Three months ago I got into my car and drove down to Provence to bring a decade long dream to reality. I didn’t have a plan, all I had were a few borrowed euros in my pocket, an appointment with a young French industrial designer and the belief of my wife that said: “Christian you have been wanting to build suitcases for 10 years now, if we are going to go broke we might as well do it for your dream”. What was about to happen over the next three months would surpass anything I could have ever imagined and would bring me to tears when my team presented me this weekend with the first Corvin suitcase.

Compared to previous ventures, this is what I did different and what I think entrepreneurs and leaders should keep in mind when trying to build a successful team.

Inspire, Motivate and Get Out Of Their Way

There are a few things I am very good at but building things with my hands are not one of them.
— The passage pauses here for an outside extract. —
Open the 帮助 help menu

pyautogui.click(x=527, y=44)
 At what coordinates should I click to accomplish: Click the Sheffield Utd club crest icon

My carpenter experience is limited to putting together the odd IKEA nightstand (and even that takes me hours), which is why I was known as “Mr Bean” in our atelier. In fact, the more I would try to help the slower the process would become. So I realised my role as the founder was simple: build a clear vision, energise the team with abundant enthusiasm, teach them how to dream and then, when they were all fired up, get the hell out of their way.

Let People Choose Their Compensation

We were on an extremely tight budget to build this prototype. Traditional thinking would therefore imply that the success of this venture would be dependant on how well I could negotiate and how much I could ‘squeeze’ out of my team and suppliers. Personally I hate to negotiate, I find it always follows the same pattern which is where one party overshoots, the other undershoots and in the end they meet in the middle but neither are happy. It just sounds like a terrible waste of time. So this time around I decided to simply explain the situation and leave the choice of compensation to each individual. Every person could choose the compensation, structure and involvement in the project and I would simply do my best to match their expectations. The end result, nobody overshot and everybody was highly motivated.

Get Your Freak Under Control

As a renown control freak, it is very difficult for me to let go when the stakes are high and there is no margin for error. This was therefore the toughest challenge of all for me and sometimes my bad habits did creep in again. My ambition was to set the overall architecture but then let each individual the maximum amount of liberty in doing what they do best. I would wait to see what their interpretation was first and then complement it with, what has now become an inside joke, “j’ai une petite suggestion” (I have a small suggestion). Taking a blind leap of faith in my team was both one of the hardest and most rewarding experiences of my life. The hardest because I have severe trust issues when it comes to depending entirely on others and rewarding because this incredible team didn’t only deliver but did so by giving me everything they had in them. On the last day before our photoshoot they worked 36 hours straight with no sleep and although I told them to get some rest they simply ignored me and pulled through. It was one of the most generous sacrifices I have ever experienced and one I will for always be grateful for. As Thibault, our industrial designer, likes to remind me: sometimes by taking a leap of faith you can be pleasantly surprised in life.


In the end this approach brought 6 very talented people together. Thibault our industrial designer, Mathilde who initially was our photographer but then when she saw we were running late spontaneously picked up a screwdriver and became our most valued prototyper, Olivier our iron craftsman who became an expert in bamboo, Olivia our handbag designer who did our travel cases and interior, Florent our fashion photographer who shot our carry-on beautifully and Matthias the video producer that is doing our storytelling for our Kickstarter campaign. Together, with Claudia and myself, we are the Corvin team and I believe the end result speaks for itself.